Problem to solve.
Each record below must be written out again in exactly the same form.

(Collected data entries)
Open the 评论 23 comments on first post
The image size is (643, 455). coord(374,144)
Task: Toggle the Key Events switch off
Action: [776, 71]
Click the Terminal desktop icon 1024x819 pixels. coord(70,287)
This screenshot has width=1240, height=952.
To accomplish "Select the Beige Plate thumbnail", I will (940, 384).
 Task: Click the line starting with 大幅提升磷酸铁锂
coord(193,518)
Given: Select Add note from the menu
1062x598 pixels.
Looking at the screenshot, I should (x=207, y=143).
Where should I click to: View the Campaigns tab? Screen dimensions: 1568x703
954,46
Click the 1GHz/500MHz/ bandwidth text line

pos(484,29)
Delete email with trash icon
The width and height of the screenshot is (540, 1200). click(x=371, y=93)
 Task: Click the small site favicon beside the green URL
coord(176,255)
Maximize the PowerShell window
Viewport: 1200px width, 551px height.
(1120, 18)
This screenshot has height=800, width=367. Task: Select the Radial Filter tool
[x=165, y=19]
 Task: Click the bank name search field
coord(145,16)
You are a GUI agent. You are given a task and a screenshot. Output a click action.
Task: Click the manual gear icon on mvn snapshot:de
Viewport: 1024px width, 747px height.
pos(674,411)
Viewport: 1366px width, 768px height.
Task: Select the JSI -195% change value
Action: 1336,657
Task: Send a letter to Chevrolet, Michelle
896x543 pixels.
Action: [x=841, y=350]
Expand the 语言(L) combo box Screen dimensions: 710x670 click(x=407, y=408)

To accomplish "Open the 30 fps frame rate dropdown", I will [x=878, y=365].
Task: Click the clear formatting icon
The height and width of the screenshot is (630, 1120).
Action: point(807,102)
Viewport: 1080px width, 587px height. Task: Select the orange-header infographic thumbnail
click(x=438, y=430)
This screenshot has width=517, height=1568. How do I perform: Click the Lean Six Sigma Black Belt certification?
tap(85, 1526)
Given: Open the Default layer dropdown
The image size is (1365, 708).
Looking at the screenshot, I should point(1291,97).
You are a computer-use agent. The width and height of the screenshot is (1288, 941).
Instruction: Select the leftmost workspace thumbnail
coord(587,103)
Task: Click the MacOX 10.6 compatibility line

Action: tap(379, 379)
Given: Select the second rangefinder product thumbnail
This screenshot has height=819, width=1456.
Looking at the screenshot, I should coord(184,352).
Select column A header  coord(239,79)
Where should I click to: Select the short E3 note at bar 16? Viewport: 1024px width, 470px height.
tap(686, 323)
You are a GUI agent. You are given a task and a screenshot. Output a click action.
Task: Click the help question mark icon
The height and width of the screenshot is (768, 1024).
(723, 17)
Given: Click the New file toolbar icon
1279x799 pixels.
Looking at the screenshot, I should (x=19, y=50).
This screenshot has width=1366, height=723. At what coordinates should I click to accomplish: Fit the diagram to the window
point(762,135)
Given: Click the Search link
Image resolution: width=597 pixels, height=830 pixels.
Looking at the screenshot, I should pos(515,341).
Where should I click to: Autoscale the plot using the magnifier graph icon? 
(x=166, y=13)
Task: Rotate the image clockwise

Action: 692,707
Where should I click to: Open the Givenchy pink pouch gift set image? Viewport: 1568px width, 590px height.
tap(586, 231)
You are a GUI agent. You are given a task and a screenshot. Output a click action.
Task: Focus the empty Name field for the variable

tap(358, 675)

Task answer.
Open the 评论 23 comments on first post
The image size is (643, 455). coord(374,144)
Task: Toggle the Key Events switch off
Action: [776, 71]
Click the Terminal desktop icon 1024x819 pixels. coord(70,287)
This screenshot has width=1240, height=952.
To accomplish "Select the Beige Plate thumbnail", I will (940, 384).
 Task: Click the line starting with 大幅提升磷酸铁锂
coord(193,518)
Given: Select Add note from the menu
1062x598 pixels.
Looking at the screenshot, I should (x=207, y=143).
Where should I click to: View the Campaigns tab? Screen dimensions: 1568x703
954,46
Click the 1GHz/500MHz/ bandwidth text line

pos(484,29)
Delete email with trash icon
The width and height of the screenshot is (540, 1200). click(x=371, y=93)
 Task: Click the small site favicon beside the green URL
coord(176,255)
Maximize the PowerShell window
Viewport: 1200px width, 551px height.
(1120, 18)
This screenshot has height=800, width=367. Task: Select the Radial Filter tool
[x=165, y=19]
 Task: Click the bank name search field
coord(145,16)
You are a GUI agent. You are given a task and a screenshot. Output a click action.
Task: Click the manual gear icon on mvn snapshot:de
Viewport: 1024px width, 747px height.
pos(674,411)
Viewport: 1366px width, 768px height.
Task: Select the JSI -195% change value
Action: 1336,657
Task: Send a letter to Chevrolet, Michelle
896x543 pixels.
Action: [x=841, y=350]
Expand the 语言(L) combo box Screen dimensions: 710x670 click(x=407, y=408)

To accomplish "Open the 30 fps frame rate dropdown", I will [x=878, y=365].
Task: Click the clear formatting icon
The height and width of the screenshot is (630, 1120).
Action: point(807,102)
Viewport: 1080px width, 587px height. Task: Select the orange-header infographic thumbnail
click(x=438, y=430)
This screenshot has width=517, height=1568. How do I perform: Click the Lean Six Sigma Black Belt certification?
tap(85, 1526)
Given: Open the Default layer dropdown
The image size is (1365, 708).
Looking at the screenshot, I should point(1291,97).
You are a computer-use agent. The width and height of the screenshot is (1288, 941).
Instruction: Select the leftmost workspace thumbnail
coord(587,103)
Task: Click the MacOX 10.6 compatibility line

Action: tap(379, 379)
Given: Select the second rangefinder product thumbnail
This screenshot has height=819, width=1456.
Looking at the screenshot, I should coord(184,352).
Select column A header  coord(239,79)
Where should I click to: Select the short E3 note at bar 16? Viewport: 1024px width, 470px height.
tap(686, 323)
You are a GUI agent. You are given a task and a screenshot. Output a click action.
Task: Click the help question mark icon
The height and width of the screenshot is (768, 1024).
(723, 17)
Given: Click the New file toolbar icon
1279x799 pixels.
Looking at the screenshot, I should (x=19, y=50).
This screenshot has width=1366, height=723. At what coordinates should I click to accomplish: Fit the diagram to the window
point(762,135)
Given: Click the Search link
Image resolution: width=597 pixels, height=830 pixels.
Looking at the screenshot, I should pos(515,341).
Where should I click to: Autoscale the plot using the magnifier graph icon? 
(x=166, y=13)
Task: Rotate the image clockwise

Action: 692,707
Where should I click to: Open the Givenchy pink pouch gift set image? Viewport: 1568px width, 590px height.
tap(586, 231)
You are a GUI agent. You are given a task and a screenshot. Output a click action.
Task: Focus the empty Name field for the variable

tap(358, 675)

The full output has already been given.